Likewise, we can define the two-point backward difference formula:

\frac{df(t)}{dt} = \frac{f(t) - f(t-\Delta t)}{\Delta t} + \mathcal{O}(\Delta t). \tag{55.2}

backward difference plot

x0 = 4.0
y0 = f(x0)
chord2 = line_chord((x1,y1), (x0,y0), t)

fig, ax = plt.subplots(1, 1, figsize=(8,6))
ax.plot(t, f(t), lw=2, color="black")
ax.plot(t, tangent, color="tab:blue", lw=2, label="derivative")
ax.plot(t, chord2, color="tab:orange", lw=2, label="approximation")
ax.legend(frameon=False)

ax.set(xlim=[3, 9],
       ylim=[-10,700],
       ylabel=r"$f(t)$",
       xticks=[4,6],
       yticks=[],
       xticklabels=[r'$t-\Delta t$', r'$t$'],
       title="backward difference");

If we sum together Equation 55.1 and Equation 55.2 we get:

\begin{aligned} 2\frac{df(t)}{dt} &= \frac{f(t+\Delta t) - \cancel{f(t)}}{\Delta t} + \frac{\cancel{f(t)} - f(t-\Delta t)}{\Delta t} \\ &= \frac{f(t+\Delta t) - f(t-\Delta t)}{\Delta t}. \end{aligned} \tag{55.3}

Dividing both sides by 2 gives the two-point central difference formula:

\frac{df(t)}{dt} = \frac{f(t+\Delta t) - f(t-\Delta t)}{2\Delta t} + \mathcal{O}(\Delta t^2). \tag{55.4}

backward difference plot

chord3 = line_chord((x2,y2), (x0,y0), t)

fig, ax = plt.subplots(1, 1, figsize=(8,6))
ax.plot(t, f(t), lw=2, color="black")
ax.plot(t, tangent, color="tab:blue", lw=2, label="derivative")
ax.plot(t, chord3, color="tab:orange", lw=2, label="approximation")
ax.legend(frameon=False)

ax.set(xlim=[3, 9],
       ylim=[-10,700],
       ylabel=r"$f(t)$",
       xticks=[4,6,8],
       yticks=[],
       xticklabels=[r'$t-\Delta t$', r'$t$', r'$t+\Delta t$'],
       title="central difference");

Let’s compare these three methods. For which of them the slope of the orange line is closer to the actual derivative (blue)?

compare the 3 methods

fig, ax = plt.subplots(1, 3, figsize=(8,3), sharex=True, sharey=True)
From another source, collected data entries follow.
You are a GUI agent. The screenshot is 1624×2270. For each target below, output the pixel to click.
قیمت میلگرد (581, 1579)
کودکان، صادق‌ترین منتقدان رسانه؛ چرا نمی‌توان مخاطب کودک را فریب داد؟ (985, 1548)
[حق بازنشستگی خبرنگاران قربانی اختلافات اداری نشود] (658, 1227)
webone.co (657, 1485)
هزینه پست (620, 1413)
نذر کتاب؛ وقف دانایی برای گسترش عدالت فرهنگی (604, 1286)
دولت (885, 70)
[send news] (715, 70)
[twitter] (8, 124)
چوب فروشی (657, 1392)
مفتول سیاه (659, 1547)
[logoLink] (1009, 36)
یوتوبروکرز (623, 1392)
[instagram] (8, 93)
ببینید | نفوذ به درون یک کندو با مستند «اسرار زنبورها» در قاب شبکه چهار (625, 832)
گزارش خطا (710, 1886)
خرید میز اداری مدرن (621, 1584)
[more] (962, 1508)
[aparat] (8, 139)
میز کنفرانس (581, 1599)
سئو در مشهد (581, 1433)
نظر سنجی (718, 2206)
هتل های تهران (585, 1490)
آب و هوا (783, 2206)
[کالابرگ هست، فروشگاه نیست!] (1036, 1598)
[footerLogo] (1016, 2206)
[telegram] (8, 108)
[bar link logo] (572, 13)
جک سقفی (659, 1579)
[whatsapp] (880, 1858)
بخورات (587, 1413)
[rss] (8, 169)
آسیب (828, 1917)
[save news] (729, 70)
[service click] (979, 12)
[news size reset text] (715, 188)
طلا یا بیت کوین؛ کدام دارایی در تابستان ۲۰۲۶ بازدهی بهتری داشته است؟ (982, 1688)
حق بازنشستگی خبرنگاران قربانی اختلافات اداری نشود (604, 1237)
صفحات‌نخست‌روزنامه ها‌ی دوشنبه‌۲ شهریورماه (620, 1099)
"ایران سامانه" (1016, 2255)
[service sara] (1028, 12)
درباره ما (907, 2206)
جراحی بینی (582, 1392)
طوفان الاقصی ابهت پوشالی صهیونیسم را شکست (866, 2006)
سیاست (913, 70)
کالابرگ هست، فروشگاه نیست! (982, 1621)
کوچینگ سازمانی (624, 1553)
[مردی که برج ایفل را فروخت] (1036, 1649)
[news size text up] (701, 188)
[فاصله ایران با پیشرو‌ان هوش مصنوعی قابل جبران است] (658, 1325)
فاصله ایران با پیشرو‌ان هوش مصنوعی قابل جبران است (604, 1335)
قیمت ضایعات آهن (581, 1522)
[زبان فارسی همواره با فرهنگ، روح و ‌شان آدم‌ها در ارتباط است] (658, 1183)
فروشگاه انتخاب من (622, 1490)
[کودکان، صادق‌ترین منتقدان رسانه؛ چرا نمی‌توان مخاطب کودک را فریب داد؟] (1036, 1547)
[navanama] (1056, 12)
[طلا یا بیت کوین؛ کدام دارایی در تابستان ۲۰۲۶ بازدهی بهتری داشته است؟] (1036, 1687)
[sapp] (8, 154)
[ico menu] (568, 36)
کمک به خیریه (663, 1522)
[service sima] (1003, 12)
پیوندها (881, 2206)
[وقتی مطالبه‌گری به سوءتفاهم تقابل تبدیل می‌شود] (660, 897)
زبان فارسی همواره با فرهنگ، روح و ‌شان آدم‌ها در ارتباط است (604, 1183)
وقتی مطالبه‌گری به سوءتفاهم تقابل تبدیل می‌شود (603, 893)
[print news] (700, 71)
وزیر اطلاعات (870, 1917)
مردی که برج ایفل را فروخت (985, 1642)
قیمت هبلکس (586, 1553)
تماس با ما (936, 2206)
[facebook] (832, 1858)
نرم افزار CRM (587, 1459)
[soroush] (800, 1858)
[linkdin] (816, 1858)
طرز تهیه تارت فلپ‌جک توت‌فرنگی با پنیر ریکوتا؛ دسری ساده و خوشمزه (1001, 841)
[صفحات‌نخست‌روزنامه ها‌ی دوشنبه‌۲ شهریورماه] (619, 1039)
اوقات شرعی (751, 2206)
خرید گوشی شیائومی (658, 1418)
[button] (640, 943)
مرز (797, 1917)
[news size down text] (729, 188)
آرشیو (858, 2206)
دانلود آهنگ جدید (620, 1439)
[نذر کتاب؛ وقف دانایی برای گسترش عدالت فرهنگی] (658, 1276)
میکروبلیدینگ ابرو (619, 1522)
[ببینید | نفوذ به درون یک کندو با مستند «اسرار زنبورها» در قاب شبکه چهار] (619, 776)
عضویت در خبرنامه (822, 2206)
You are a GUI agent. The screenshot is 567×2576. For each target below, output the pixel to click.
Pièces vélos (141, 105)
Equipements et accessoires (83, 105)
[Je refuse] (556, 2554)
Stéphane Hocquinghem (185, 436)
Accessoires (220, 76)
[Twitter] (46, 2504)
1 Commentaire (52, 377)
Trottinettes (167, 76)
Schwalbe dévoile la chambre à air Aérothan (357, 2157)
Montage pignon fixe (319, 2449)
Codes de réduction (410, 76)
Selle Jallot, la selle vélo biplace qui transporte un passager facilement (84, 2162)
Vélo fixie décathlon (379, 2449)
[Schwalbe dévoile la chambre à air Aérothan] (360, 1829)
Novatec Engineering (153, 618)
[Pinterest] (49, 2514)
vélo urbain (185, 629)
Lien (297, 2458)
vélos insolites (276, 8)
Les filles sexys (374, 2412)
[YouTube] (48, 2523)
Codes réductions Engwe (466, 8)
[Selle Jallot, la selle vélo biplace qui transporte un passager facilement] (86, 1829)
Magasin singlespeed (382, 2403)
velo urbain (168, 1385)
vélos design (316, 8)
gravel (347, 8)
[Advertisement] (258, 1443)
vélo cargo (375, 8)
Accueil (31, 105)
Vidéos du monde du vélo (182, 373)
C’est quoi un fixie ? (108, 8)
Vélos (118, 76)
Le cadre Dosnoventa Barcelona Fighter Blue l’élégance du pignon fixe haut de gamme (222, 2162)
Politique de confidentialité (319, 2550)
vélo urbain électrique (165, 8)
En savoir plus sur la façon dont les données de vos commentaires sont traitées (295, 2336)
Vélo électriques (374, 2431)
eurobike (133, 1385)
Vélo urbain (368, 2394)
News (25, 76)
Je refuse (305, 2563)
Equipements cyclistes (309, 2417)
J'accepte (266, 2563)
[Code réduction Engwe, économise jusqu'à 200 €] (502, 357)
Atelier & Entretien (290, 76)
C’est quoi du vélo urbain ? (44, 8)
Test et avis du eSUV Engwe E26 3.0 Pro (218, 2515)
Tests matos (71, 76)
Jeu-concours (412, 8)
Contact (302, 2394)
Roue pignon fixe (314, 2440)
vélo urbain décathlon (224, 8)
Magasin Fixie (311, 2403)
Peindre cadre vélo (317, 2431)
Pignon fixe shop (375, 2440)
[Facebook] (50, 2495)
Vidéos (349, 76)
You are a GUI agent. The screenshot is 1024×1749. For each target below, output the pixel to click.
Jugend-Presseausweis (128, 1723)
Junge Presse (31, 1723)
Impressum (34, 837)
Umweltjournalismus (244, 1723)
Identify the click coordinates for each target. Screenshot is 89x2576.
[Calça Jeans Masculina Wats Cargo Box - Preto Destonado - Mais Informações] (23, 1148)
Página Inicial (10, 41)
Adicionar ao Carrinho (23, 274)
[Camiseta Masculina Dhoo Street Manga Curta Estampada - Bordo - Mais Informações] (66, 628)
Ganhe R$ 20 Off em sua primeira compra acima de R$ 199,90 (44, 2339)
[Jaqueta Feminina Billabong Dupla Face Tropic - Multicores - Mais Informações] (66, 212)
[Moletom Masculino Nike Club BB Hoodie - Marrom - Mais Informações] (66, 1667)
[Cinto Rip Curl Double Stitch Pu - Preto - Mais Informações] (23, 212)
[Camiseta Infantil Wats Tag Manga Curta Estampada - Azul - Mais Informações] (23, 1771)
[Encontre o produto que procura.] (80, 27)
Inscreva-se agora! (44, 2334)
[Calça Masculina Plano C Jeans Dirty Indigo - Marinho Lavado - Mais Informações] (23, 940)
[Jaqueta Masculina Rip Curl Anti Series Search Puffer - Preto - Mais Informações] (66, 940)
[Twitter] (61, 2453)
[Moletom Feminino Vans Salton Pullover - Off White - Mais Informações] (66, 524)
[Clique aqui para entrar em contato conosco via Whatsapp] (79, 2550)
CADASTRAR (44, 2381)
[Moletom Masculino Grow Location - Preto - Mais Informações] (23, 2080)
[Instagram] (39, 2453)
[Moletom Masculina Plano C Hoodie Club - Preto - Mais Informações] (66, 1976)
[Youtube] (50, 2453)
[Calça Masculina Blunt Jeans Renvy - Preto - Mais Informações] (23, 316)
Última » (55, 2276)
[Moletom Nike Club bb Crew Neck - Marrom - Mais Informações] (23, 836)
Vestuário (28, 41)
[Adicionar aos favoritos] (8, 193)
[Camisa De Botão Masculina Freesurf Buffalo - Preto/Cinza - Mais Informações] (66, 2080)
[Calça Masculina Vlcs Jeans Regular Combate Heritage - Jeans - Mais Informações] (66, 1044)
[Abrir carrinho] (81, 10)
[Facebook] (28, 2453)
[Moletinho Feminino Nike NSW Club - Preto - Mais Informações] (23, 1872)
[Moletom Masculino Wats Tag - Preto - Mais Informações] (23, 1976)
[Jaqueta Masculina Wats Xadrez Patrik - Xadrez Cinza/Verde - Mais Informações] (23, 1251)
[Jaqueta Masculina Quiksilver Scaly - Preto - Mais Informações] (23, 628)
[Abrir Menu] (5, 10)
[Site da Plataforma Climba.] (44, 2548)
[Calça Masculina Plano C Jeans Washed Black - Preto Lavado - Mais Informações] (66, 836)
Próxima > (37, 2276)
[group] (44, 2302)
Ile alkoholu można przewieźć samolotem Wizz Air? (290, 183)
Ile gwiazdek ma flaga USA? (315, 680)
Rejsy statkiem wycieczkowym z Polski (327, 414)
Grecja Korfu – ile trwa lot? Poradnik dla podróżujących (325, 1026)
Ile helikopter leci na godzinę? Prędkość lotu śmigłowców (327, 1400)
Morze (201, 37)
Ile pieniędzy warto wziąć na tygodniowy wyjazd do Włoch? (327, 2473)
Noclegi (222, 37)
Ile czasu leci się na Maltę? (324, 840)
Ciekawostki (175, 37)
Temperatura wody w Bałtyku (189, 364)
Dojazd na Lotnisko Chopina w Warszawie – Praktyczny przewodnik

ax[0].plot(t, f(t), lw=2, color="black", label=r"$f(t)$")
ax[0].plot(t, tangent, color="tab:blue", lw=2, label=r"derivative at $t$")
ax[0].plot(t, chord, color="tab:orange", lw=2, label="approximation")
ax[0].legend(loc="upper left", bbox_to_anchor=(0.0,-0.2), frameon=False)

ax[1].plot(t, f(t), lw=2, color="black")
ax[1].plot(t, tangent, color="tab:blue", lw=2, label="derivative")
ax[1].plot(t, chord2, color="tab:orange", lw=2, label="approximation")

ax[2].plot(t, f(t), lw=2, color="black")
ax[2].plot(t, tangent, color="tab:blue", lw=2, label="derivative")
ax[2].plot(t, chord3, color="tab:orange", lw=2, label="approximation")

ax[0].set(title="forward\ndifference",
          ylabel=r"$f(t)$",);
ax[1].set(title="backward\ndifference");

ax[2].set(xlim=[3, 9],
       ylim=[-10,700],
       xticks=[4,6,8],
       yticks=[],
       xticklabels=[r'$t-\Delta t$', r'$t$', r'$t+\Delta t$'],
       title="central\ndifference");

Two things are worth mentioning about the approximation above:

it is balanced, that is, there is no preference of the future over the past.
its error is proportional to \Delta t^2, it is a lot more precise than the unbalanced approximations :)

To understand why the error is proportional to \Delta t^2, one can subtract the Taylor expansion of f(t-\Delta t) from the Taylor expansion of f(t+\Delta t). See this, pages 3 and 4.

The function np.gradient calculates the derivative using the central difference for points in the interior of the array, and uses the forward (backward) difference for the derivative at the beginning (end) of the array.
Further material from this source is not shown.